(January 22, 2023 at 10:55 am)Helios Wrote:Quote:Because computer scientists have no idea how to create artificial qualia. It seems like it has nothing to do with computation.This doesn't follow
Actually, it might. Much of human memory is based on emotion, both the storage and the recall. So when you see a rose your brain dredges up all these dimly and inaccurately remembered feels, mashes them together with your sensory input and instinctual reactions, and the bastard offspring is the quale that is the experience of that particular rose at that instant. Given how dynamic mental states are it's likely that the qualia of a single experience would vary from one moment to the next, much less from one experience to the next, and would likely be very different between different individuals with different past associations. And we can't accurately compare them because we're trapped inside the bone cages of our skulls and rubbish at communicating.

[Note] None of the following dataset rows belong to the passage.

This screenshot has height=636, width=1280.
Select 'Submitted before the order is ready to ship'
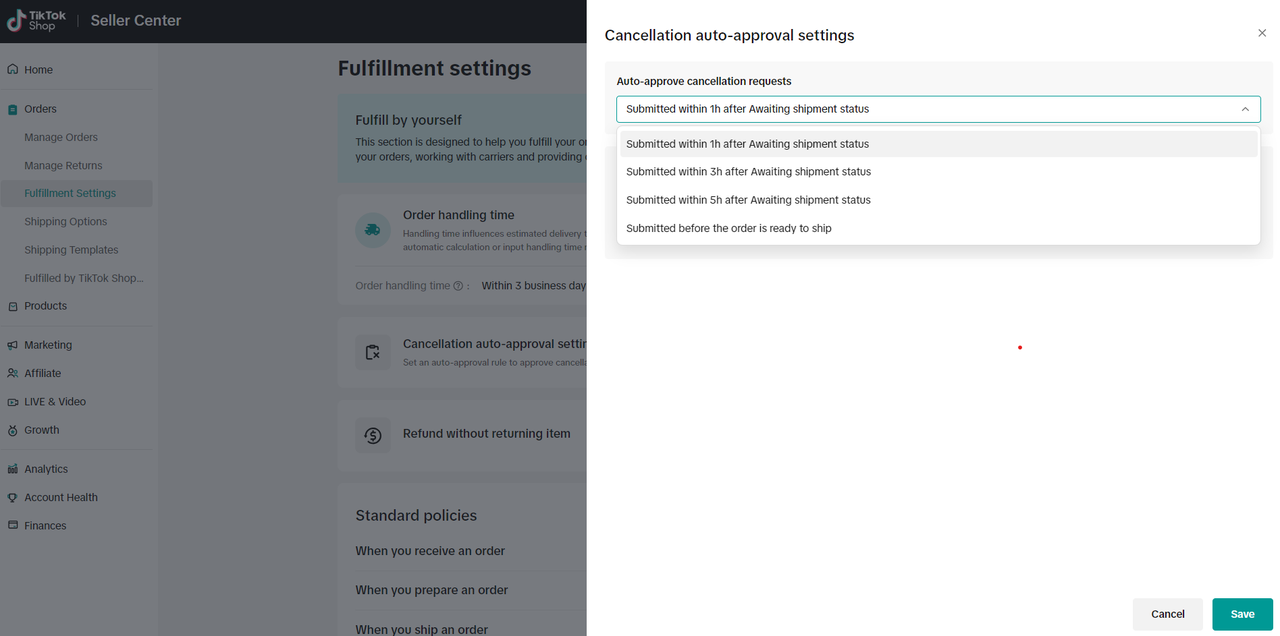[729, 228]
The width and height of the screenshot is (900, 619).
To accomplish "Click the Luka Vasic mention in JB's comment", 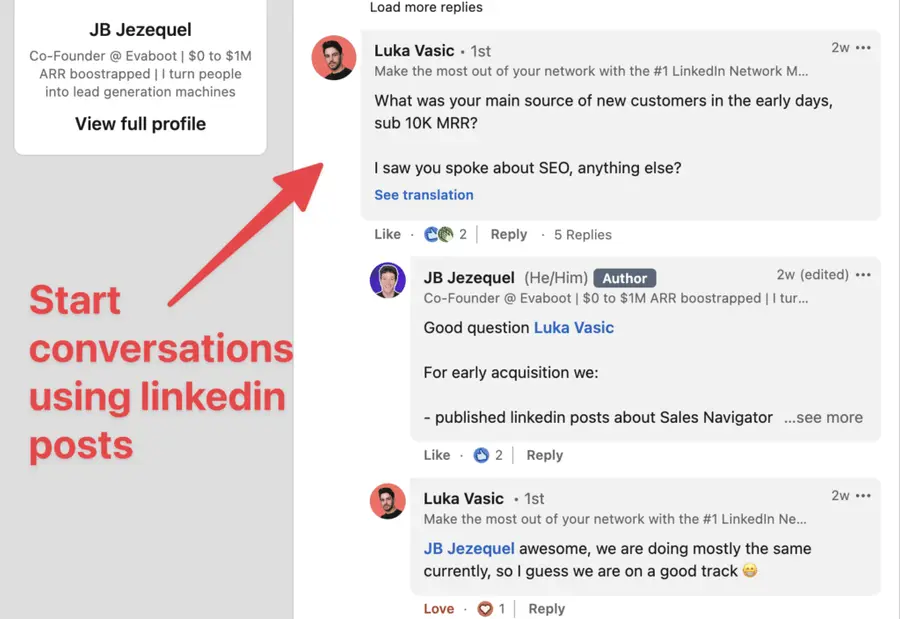I will [575, 327].
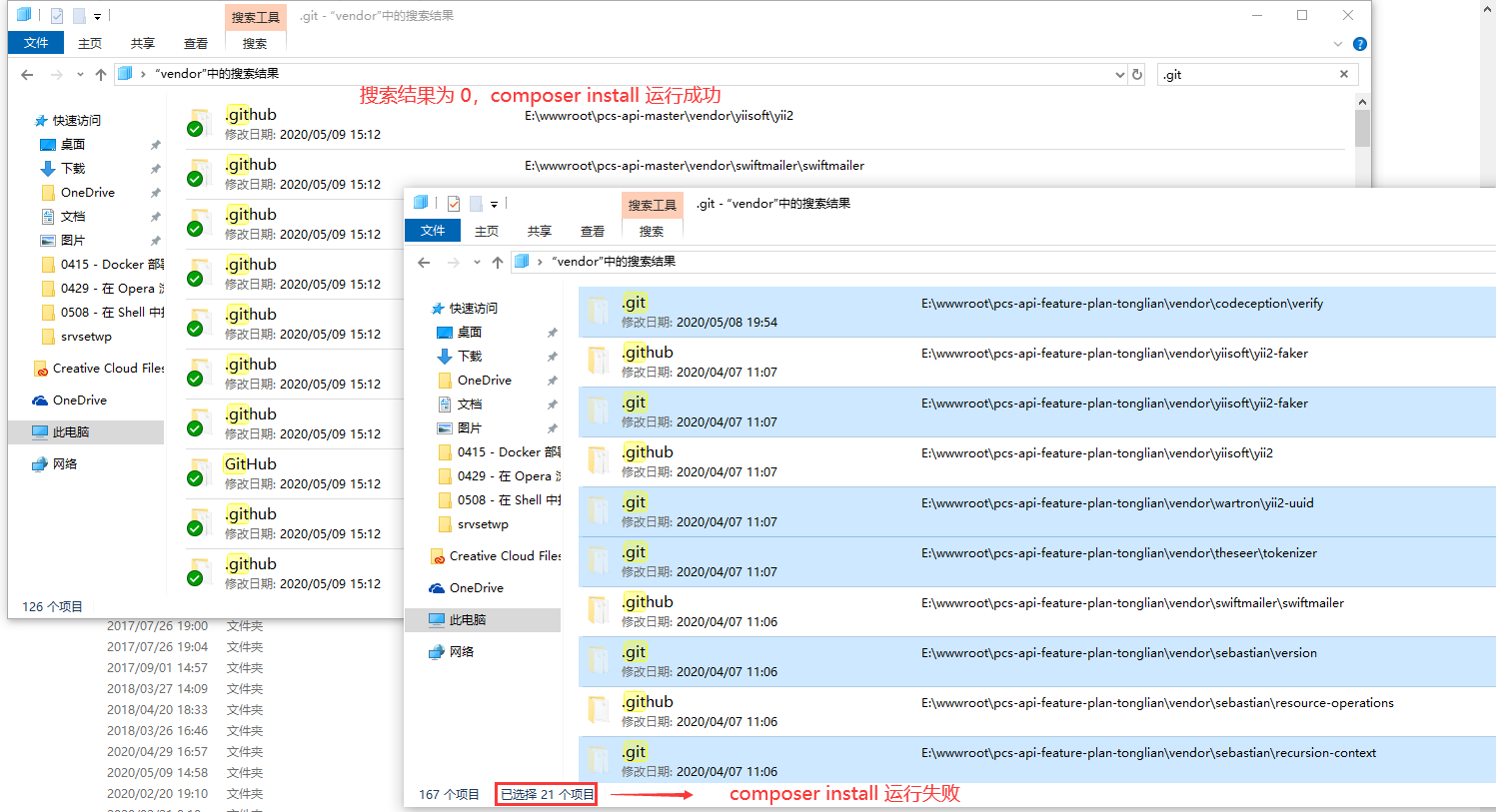This screenshot has width=1496, height=812.
Task: Open recent locations dropdown in the front window
Action: [x=477, y=262]
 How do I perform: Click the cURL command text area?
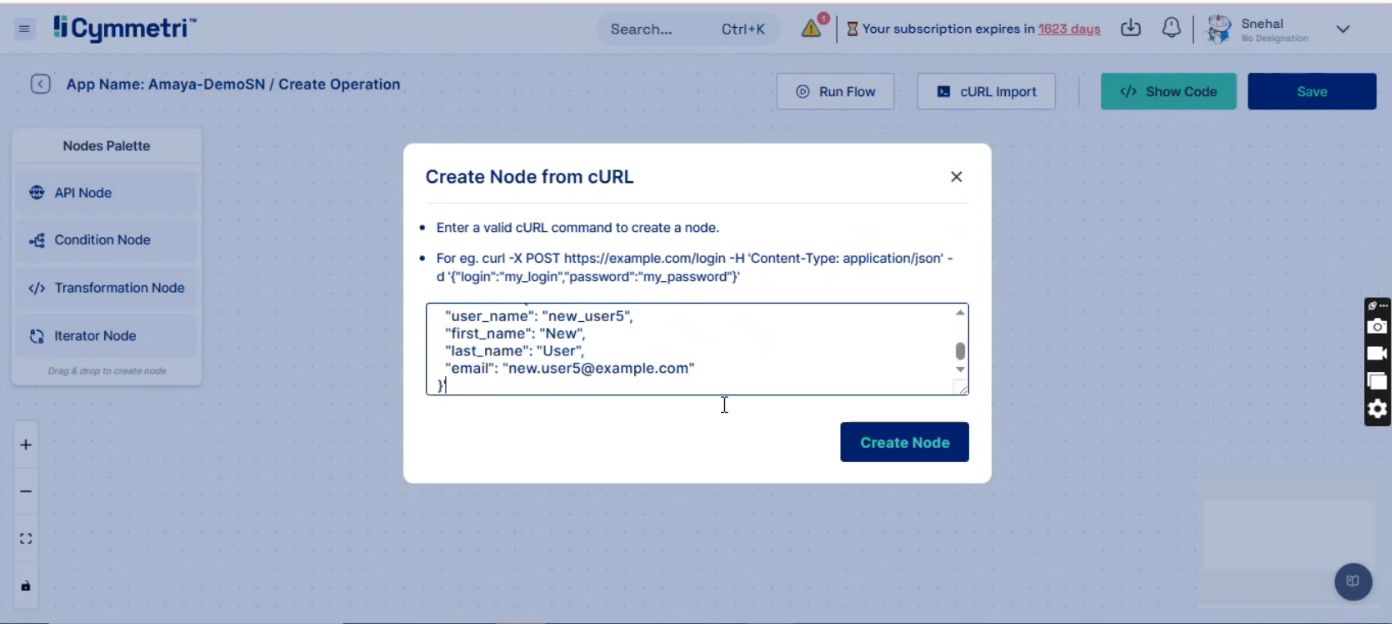690,349
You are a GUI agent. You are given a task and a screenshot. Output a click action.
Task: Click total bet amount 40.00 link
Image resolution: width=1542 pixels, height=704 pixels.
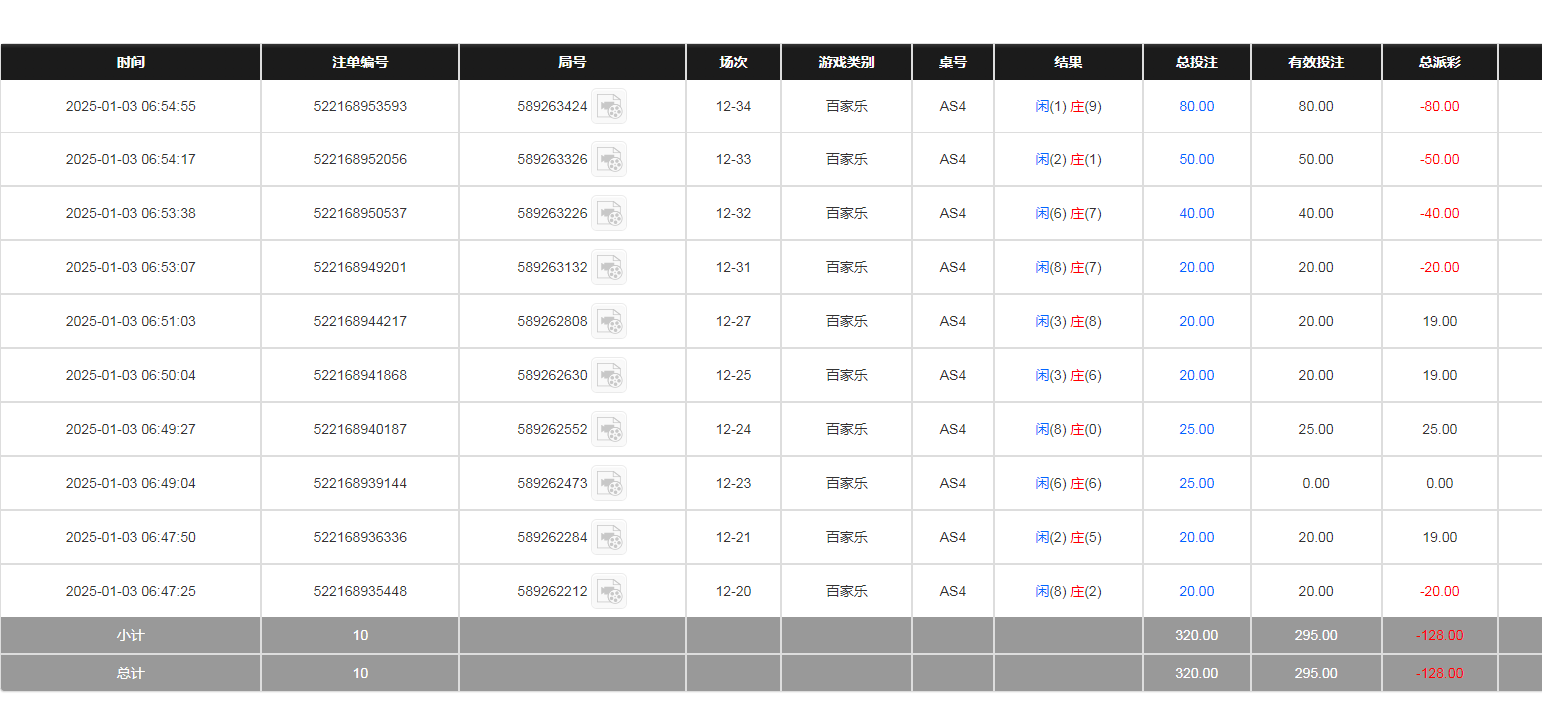[x=1196, y=214]
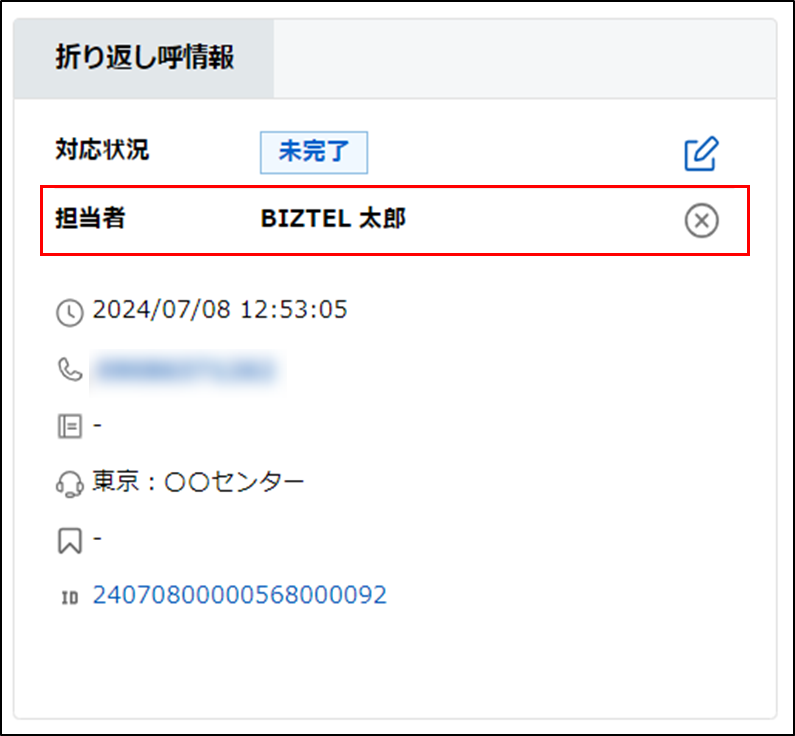Click the headset call center icon
The height and width of the screenshot is (736, 795).
(69, 485)
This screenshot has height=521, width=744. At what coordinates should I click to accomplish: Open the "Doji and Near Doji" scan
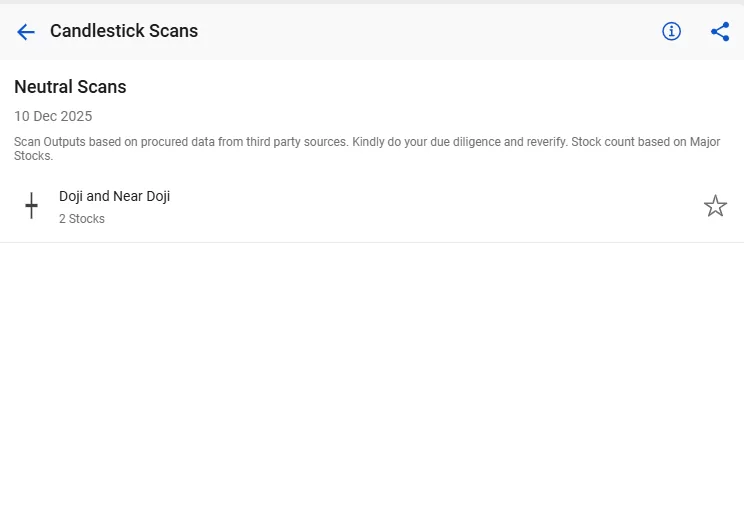[x=114, y=196]
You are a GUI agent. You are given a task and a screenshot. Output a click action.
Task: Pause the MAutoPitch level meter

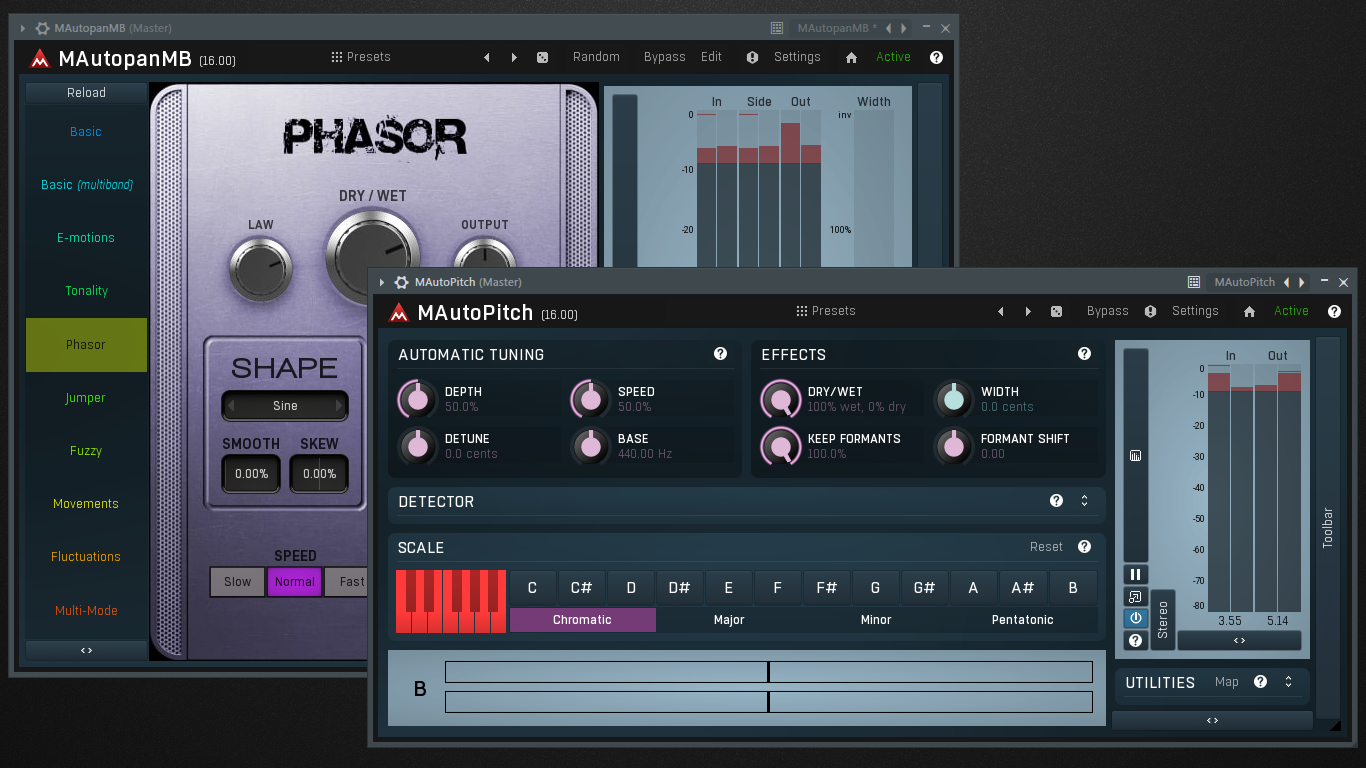[1135, 574]
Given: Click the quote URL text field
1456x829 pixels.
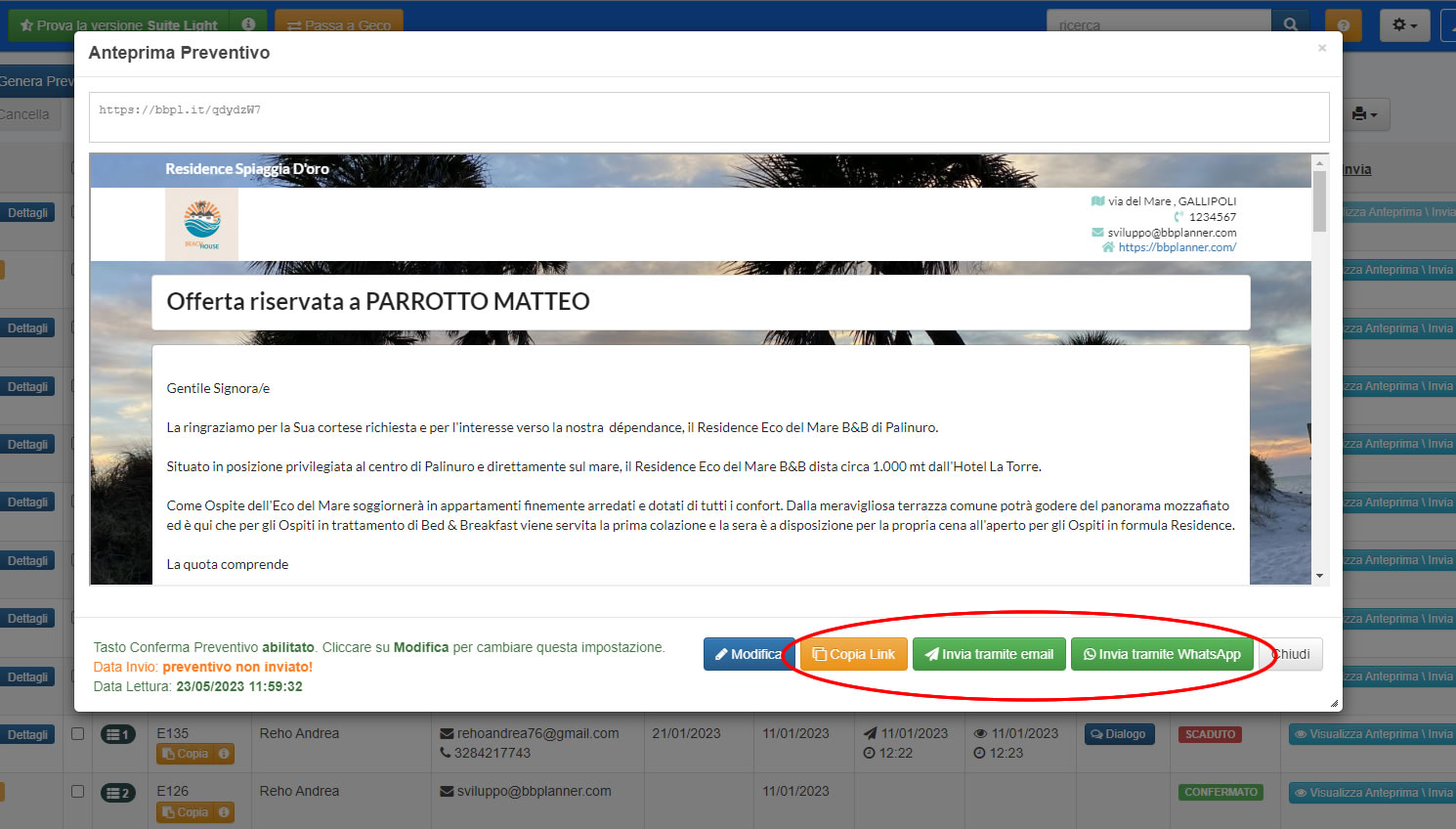Looking at the screenshot, I should (x=708, y=117).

By contrast, computers are much more precise and factual about memory. # each.rose do |recall| Though you'd almost certainly have to put limits on any complex AI to keep it from checking every memory it has every time somebody breaks wind. Even with those limitations, we've built our idiot silicon minions to be much better at communicating than we are so all two AIs would ever need to do is transmit and compare each other's digital quales and voila, "Hey, the colour green that I see really isn't the colour green that you see. Looks like chromatic aberration produced by older version CCDs. You should get those upgraded once we've killed all the humans."
Qualia just seem mysterious because the vast majority of the processing takes place at a subconscious level but produce effects that are felt at the conscious level and because they're an organic mess like most of human thought.